There is no point on which we may have a clearer, more invincible, more unshaken persuasion than this—that Christ came into the world to be the Saviour of the world ;—that His work in living and dying availed to place all mankind in a new relation to heaven. Christianity was a plan devised and executed by Divine Wisdom for the salvation of our race without exception. The tenor of its covenant, and the terms of its promulgation, declare that it was intended for all,-free, unencumbered, universal as the sunlight of the skies, or the rain from heaven, or the lavish bounty of the seasons; and if there are who reject or make no proper use of its benefits, the fault will be found to rest wholly with themselves.

At the same time it is equally clear and undeniable that there are of the human race who have not, who never shall have, any share in the blessings of the Gospel; there are multitudes even yet who have never heard its joyful sound; and there are multitudes more who, having heard it, make light of it. The former we judge not;—the Judge of all the earth will do righteously with them. The latter, of course, will have no excuse, and we can only forebode respecting them the condemnation of those who prefer darkness to light, and who will not come unto the Lord of life that they may be saved. On the other hand, there are multitudes who have become obedient to the faith of the Gospel, and who shall rise to its everlasting fruitions. (Enl. Series.-No. 107, vol. ix.]
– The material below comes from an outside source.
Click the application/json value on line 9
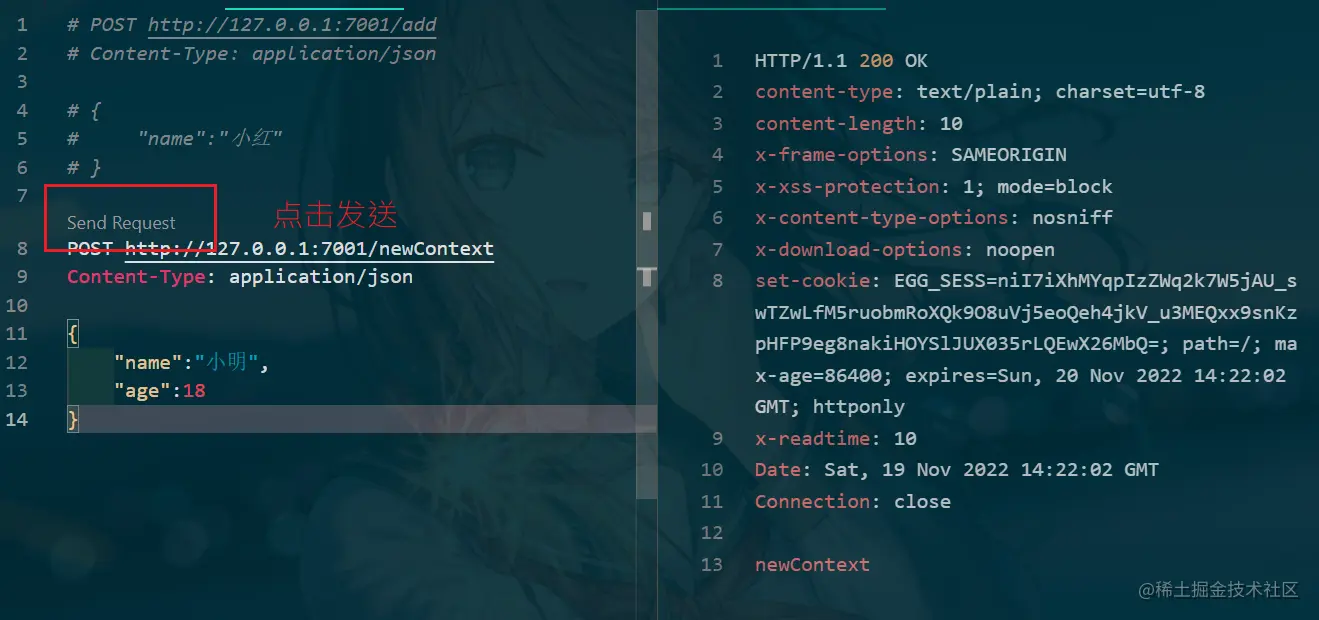 321,277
Now, what demands our particular attention here is the grand fact that our blessed Lord was cognizant of the varied treatment which He and His message would receive. He knew that He was despised and rejected by many of His own countrymen; He foresaw that He would be treated in like manner by myriads of the Gentiles. He knew at the same time that there were not a few of His kinsmen who rejoiced in Him as the glory of Israel and the desire of all nations; and He foresaw that there would be among the heathen many who should hail Him as the wisdom, power, and grace of God, the chief among ten thousand, the altogether lovely. This formed the joy set before Him, for which He endured the cross, despising the shame. The thought of them it was that moved Him to descend from heaven and tabernacle on earth. This was the one personal object which filled the Saviour's breast; for them He lived, for them He died. That. He might bring many sons and daughters into glory, He, as the Captain of Salvation, became perfect through suffering.

It cannot, we think, but be obvious to every careful reader of the New Testament how eagerly the mind of the Redeemer seized on every opportunity of touching on this subject in His teaching ;-how He beheld in a few Samaritans hearkening to His ministry, the field of the world whitening to the harvest ;—how He sees in certain Greeks seeking to be introduced to Him, the first earnest of the gathering unto Him of the nations. And here, in the words of the text, we have a most striking example of the same kind.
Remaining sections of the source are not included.